Die Aufgabenstellung: Gib aus dem Artikel über den Stutthof-Prozess alles von „Eines Tages habe“ bis hinunter zu „Rote Armee befreite.“ wortgetreu wieder.

:: Auszug aus Quelle ::

Harmlos und ahnungslos

In Hamburg steht einer der letzten KZ-Wachmänner vor Gericht. Er beteuert seine Unschuld

  • Folke Havekost, Hamburg
  • Lesedauer: 4 Min.

Es gibt nicht mehr viele Menschen, die über die Qualen im Konzentrationslager Stutthof bei Gdańsk berichten können. Einer von ihnen war aus Israel nach Hamburg gereist, um in einem der letzten NS-Prozesse auszusagen. »Wir wurden ständig verprügelt, die ganze Zeit, auch während der Arbeit«, sagte Abraham Koryski am Montag vergangener Woche nach den Worten eines Dolmetschers. Er habe in den Jahren 1944 und 1945 mehrfach erlebt, wie die SS sadistische »Shows« veranstaltete. Ein Sohn habe seinen Vater zu Tode prügeln müssen. Die versammelten Häftlinge sahen zu.

Eines Tages habe der Onkel des Zeugen seiner Frau im Frauenlager eine Zwiebel zugeworfen. Beim Versuch, die Zwiebel aufzuheben, sei die Frau gegen den Elektrozaun gekommen und habe einen tödlichen Stromschlag erlitten. Sein Onkel habe sich danach erhängt, berichtete Koryski. Er war 1944 als 16-Jähriger aus Litauen in das Konzentrationslager gebracht worden. Koryski überlebte Anfang 1945 einen »Todesmarsch« mit 11 800 anderen Gefangenen Richtung Westen, bis ihn die Rote Armee befreite.

Vor Gericht sitzt auf der Anklagebank ebenfalls ein betagter Mann. Ursprünglich sollte in dieser Woche das Urteil im Fall des früheren SS-Wachmanns Bruno D. aus Hamburg gesprochen werden. Doch der Prozess vor dem Hamburger Landgericht wird in das neue Jahr gehen. Der 93-Jährige ist wegen Beihilfe zum Mord in mehr als 5230 Fällen angeklagt. Die angegriffene Gesundheit des Angeklagten, die einzelne Verhandlungen auf zwei Stunden beschränkt, sowie zahlreiche Zeugenaussagen und Nebenkläger lassen ein Urteil nun nach viereinhalb Monaten Prozess Ende Februar 2020 erwarten.

:::
:: Bereitgestelltes Material ::

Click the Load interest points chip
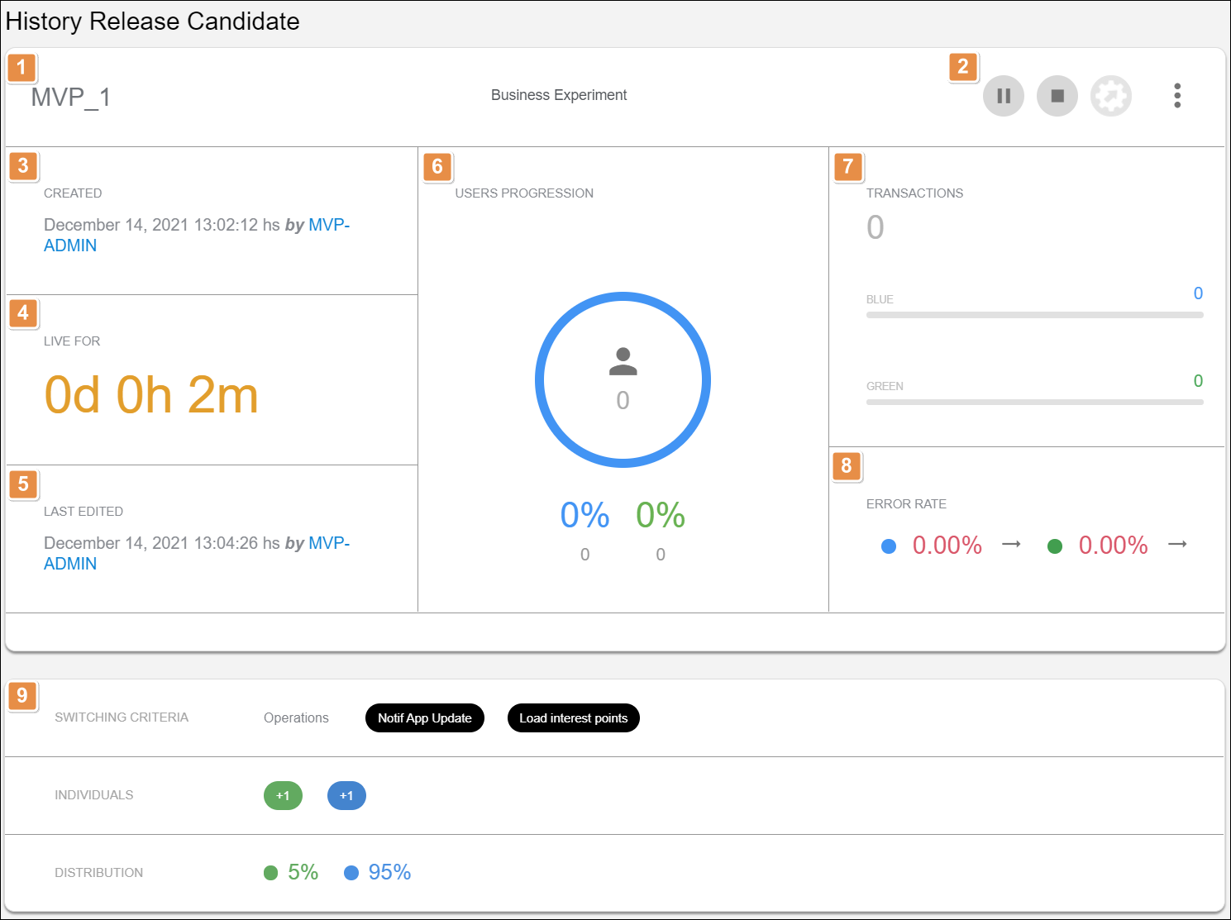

:::

Lösung der Aufgabe:
Eines Tages habe der Onkel des Zeugen seiner Frau im Frauenlager eine Zwiebel zugeworfen. Beim Versuch, die Zwiebel aufzuheben, sei die Frau gegen den Elektrozaun gekommen und habe einen tödlichen Stromschlag erlitten. Sein Onkel habe sich danach erhängt, berichtete Koryski. Er war 1944 als 16-Jähriger aus Litauen in das Konzentrationslager gebracht worden. Koryski überlebte Anfang 1945 einen »Todesmarsch« mit 11 800 anderen Gefangenen Richtung Westen, bis ihn die Rote Armee befreite.